During the hearing, members and witnesses discussed the urgent need for Congress to overturn a rule that will have devastating consequences for workers and their families.
“[The ambush election rule] severely cripples the right of each worker to make an informed decision,” said Rep. Bradley Byrne (R-AL). “Deciding whether or not to join a union is a deeply personal choice. The outcome of that choice will affect workers’ wages, benefits, and other employment concerns for years. Workers deserve an opportunity to get the facts and discuss these matters with friends, family members, coworkers, and yes, employers too. Under this administration, the National Labor Relations Board is determined to deny workers this fundamental right.”
Labor attorney and former NLRB staff member, Arnold Perl, echoed these concerns: “[Workers’] rights have been abandoned by the new rule. As a result of quickie elections, employees may not be able to hear all the facts they need to know about risks of unionization. To the detriment of employees, the new rule imposes built-in obstacles which prevent or impede reasoned and informed choices by employees.”
Perl also outlined how the board’s regulatory scheme “tramples on employees’ rights of privacy," noting, "employers are required to turn over employees’ personal email addresses, cell phone numbers, shift hours and locations, and job classifications, even if the employee says he or she does not want to be contacted.”

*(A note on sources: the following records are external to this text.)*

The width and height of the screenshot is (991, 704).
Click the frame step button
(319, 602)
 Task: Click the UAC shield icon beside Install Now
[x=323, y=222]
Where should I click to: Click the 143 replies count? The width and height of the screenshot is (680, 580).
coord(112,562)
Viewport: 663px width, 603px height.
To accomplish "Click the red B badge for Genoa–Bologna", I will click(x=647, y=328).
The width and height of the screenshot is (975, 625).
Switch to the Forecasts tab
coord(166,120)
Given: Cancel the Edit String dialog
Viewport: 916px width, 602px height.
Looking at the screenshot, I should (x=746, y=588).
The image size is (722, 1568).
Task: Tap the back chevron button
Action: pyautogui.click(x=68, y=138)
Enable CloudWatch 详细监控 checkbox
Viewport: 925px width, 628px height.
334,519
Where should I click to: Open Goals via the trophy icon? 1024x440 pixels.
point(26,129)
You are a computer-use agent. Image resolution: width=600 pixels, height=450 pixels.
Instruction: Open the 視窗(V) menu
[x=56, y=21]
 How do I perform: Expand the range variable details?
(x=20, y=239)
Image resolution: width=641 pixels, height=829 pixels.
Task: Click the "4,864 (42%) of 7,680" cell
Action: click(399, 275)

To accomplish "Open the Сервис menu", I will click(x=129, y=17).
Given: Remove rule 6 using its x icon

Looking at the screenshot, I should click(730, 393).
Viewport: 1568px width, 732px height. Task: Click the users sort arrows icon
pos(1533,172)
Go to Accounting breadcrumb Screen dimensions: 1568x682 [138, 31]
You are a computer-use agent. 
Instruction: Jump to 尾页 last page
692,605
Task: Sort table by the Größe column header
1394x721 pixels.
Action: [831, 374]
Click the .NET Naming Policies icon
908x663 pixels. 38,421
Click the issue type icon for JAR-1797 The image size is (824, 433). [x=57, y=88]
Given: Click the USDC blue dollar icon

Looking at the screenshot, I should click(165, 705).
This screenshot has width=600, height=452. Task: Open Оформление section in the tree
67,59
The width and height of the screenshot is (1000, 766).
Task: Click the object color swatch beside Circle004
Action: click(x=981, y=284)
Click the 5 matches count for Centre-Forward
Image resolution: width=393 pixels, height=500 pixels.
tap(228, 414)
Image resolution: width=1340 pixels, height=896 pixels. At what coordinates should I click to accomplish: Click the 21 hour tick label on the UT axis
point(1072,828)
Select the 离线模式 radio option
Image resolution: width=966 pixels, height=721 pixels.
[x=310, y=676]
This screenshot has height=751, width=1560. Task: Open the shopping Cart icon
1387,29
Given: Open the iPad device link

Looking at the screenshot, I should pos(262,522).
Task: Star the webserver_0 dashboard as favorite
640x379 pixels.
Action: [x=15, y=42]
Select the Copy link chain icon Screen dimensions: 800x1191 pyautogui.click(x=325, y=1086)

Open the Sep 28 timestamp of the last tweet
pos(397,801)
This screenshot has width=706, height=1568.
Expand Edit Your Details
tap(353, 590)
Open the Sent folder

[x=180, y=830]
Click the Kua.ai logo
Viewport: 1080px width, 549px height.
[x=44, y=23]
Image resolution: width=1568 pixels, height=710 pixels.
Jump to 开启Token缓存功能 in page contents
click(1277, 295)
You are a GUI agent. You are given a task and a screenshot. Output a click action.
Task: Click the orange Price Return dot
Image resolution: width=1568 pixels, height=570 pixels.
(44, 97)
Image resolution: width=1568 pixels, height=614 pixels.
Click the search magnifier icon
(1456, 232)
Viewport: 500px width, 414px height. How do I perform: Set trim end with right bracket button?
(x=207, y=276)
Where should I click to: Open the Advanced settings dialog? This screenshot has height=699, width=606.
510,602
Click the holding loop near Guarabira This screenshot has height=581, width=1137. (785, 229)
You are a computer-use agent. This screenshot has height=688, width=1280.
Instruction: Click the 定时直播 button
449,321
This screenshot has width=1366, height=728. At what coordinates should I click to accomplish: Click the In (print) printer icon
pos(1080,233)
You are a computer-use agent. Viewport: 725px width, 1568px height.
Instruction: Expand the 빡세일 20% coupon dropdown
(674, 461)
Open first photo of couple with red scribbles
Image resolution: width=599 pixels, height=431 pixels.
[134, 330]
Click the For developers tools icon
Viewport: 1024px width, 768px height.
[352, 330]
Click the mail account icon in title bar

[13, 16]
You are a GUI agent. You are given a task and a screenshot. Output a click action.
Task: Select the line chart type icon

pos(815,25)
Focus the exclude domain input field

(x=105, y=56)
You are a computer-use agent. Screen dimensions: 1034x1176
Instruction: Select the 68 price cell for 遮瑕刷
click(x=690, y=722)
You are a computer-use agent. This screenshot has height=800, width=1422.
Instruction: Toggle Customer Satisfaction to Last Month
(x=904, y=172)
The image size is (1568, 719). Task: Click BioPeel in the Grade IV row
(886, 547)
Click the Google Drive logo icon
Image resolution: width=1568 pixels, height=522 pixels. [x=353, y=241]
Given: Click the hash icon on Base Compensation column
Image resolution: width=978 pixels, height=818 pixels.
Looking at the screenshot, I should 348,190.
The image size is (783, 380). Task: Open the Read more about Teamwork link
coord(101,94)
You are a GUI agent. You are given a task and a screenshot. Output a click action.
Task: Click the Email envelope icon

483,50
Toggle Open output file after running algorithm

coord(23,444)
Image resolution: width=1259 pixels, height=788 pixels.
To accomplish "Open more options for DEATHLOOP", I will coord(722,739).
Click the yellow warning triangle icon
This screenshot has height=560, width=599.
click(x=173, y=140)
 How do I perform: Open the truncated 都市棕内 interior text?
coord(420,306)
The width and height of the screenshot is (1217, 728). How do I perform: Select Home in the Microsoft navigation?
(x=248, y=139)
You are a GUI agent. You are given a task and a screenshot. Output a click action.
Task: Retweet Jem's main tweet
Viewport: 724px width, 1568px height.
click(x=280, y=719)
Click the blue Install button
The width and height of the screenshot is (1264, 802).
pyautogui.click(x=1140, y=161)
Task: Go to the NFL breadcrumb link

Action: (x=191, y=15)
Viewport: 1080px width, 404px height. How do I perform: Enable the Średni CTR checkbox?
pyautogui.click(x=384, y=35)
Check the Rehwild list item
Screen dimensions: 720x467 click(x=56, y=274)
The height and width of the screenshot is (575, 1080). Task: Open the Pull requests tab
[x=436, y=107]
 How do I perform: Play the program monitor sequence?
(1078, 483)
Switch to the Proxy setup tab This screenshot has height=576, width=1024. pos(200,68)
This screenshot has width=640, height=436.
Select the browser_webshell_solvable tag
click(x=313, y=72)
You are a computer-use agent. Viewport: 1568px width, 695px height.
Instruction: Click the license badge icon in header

“The ambush election rules mandate a serious invasion of employees’ privacy,” testified Glenn Taubman with the National Right to Work Legal Foundation. “Once employees’ information is handed over, unions can spread this personal information to union officers, organizers, supporters inside the shop and out, and to the entire internet, if they choose. The board places no real restrictions or safeguards on how unions use of disseminate this sensitive personal information.”
The board’s ambush election rule is further proof it has abandoned any effort to serve as a fair and impartial referee of the law. Speaking on behalf of the Retail Industry Leaders Association, Roger King described the rules as “an unprecedented partisan policy initiative favoring organized labor” and warned it “will further erode its credibility as a neutral arbiter of labor relation issues in the workplace.”
Rep. Byrne concluded with the urgent need for congressional action: “I am hopeful … we will send to the president a resolution that reins in this activist board and rolls back this destructive regulatory scheme. The president will then have to decide whether he stands with Big Labor, or with the nation’s workers and job creators.”
To learn more about today’s hearing, read witness testimony, or to watch an archived webcast, visit www.edworkforce.house.gov/hearings.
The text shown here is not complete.